A young person today is far more likely to suffer a serious illness than they are to die so a critical illness policy should be a higher priority than life insurance.  

However, due to today’s lifestyles and the advances in detecting a critical illness the cost for this type of insurance is quite high.  

This is where you as a parent could step in by not only helping them secure a policy but also saving your estate some potential future Inheritance Tax. 

 

What a critical illness policy does 


A critical illness policy is insurance that will usually pay out a lump sum if the insured person suffers from an illness specifically covered by the policy.  

It is not life insurance; it does not pay out on death. It only covers specific illnesses. 

When taking out the policy you will select the amount of pay out (lump sum) you would like, how long you would like the cover to last (the term) and you will then be quoted a monthly premium.  

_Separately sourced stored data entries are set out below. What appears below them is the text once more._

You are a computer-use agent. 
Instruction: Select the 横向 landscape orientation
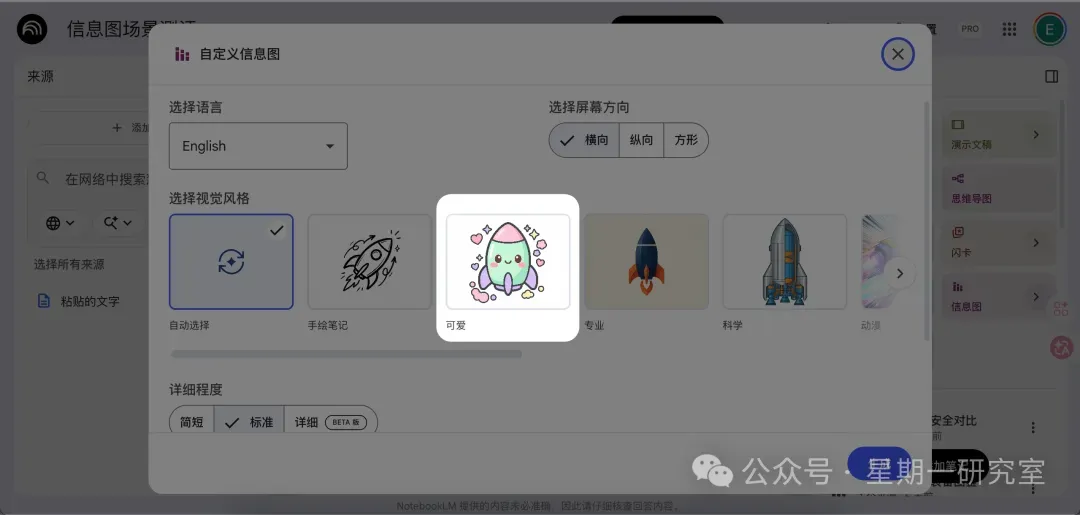(584, 140)
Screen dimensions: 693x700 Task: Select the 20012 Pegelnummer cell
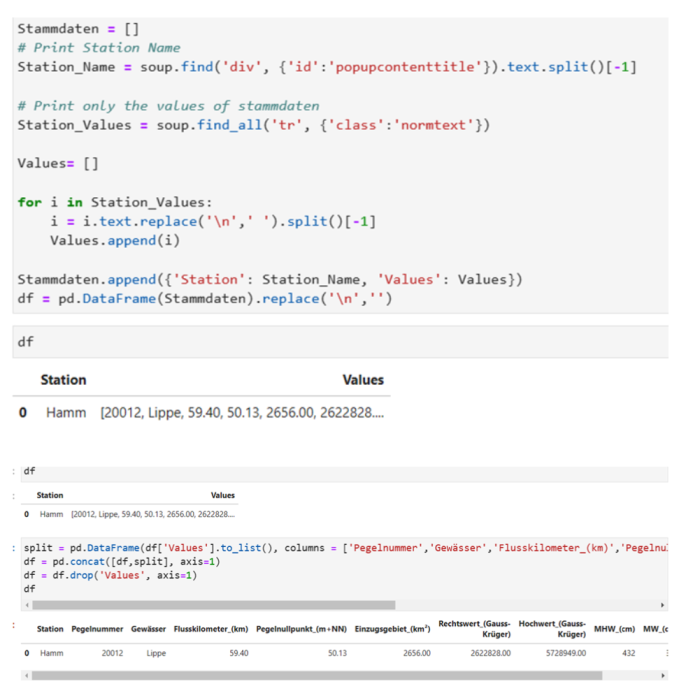112,652
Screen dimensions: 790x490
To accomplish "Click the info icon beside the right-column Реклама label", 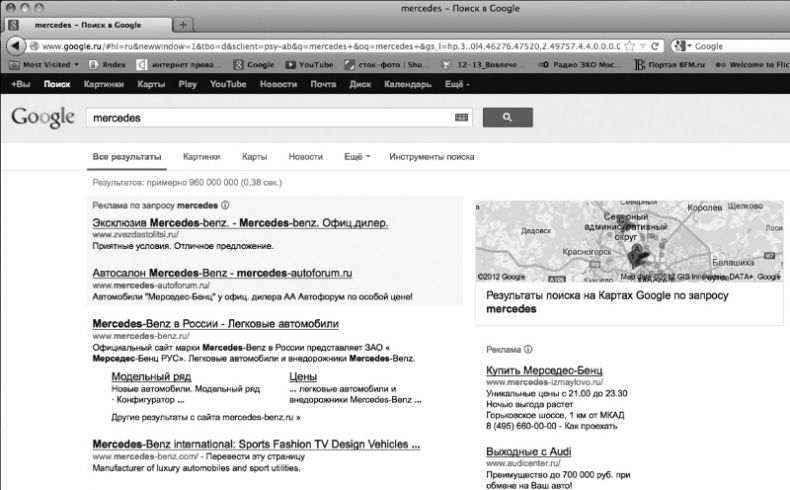I will (x=528, y=349).
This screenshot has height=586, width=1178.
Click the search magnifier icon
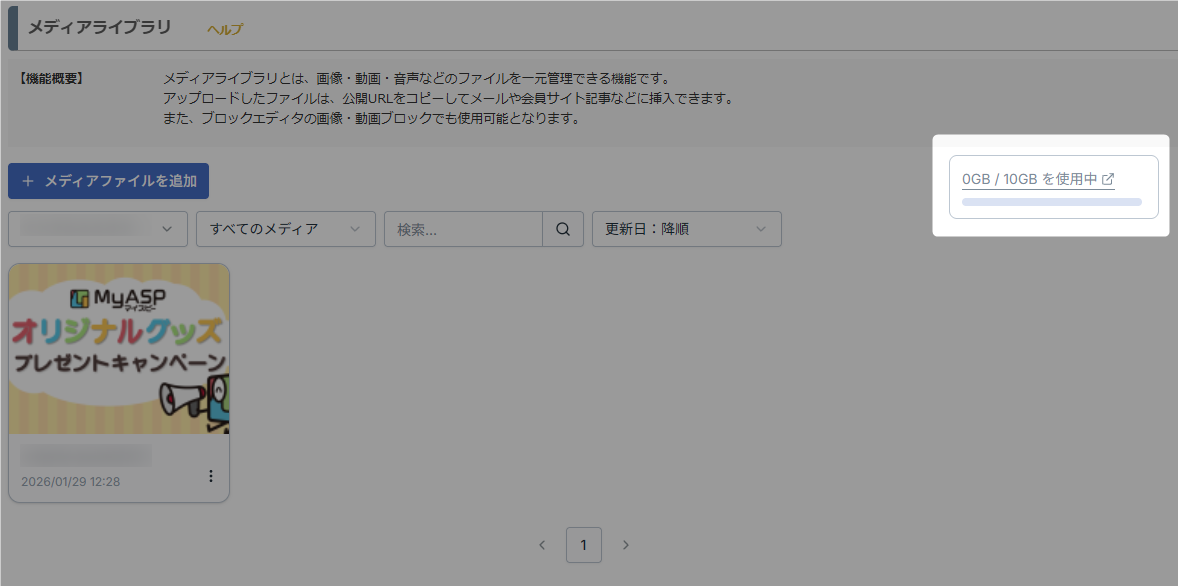click(562, 228)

Providing you continue to pay the monthly premium for the term of the policy you will be covered. 

At the end of the term if you have not suffered a critical illness then the policy ends and that’s that. 

According to the LV risk calculator there is a 24% chance a 25-year-old non-smoker will suffer a serious illness before the age of 65. This is nearly three and half times more likely than they are to die. Yet I bet when most young people take out their first mortgage, they will only think about life insurance. 

One of the reasons for this is because a Critical Illness policy has become quite expensive.  

A 25-year-old non-smoker applying for £300,000 worth of cover on a 25-year term will be quoted around £50 per month.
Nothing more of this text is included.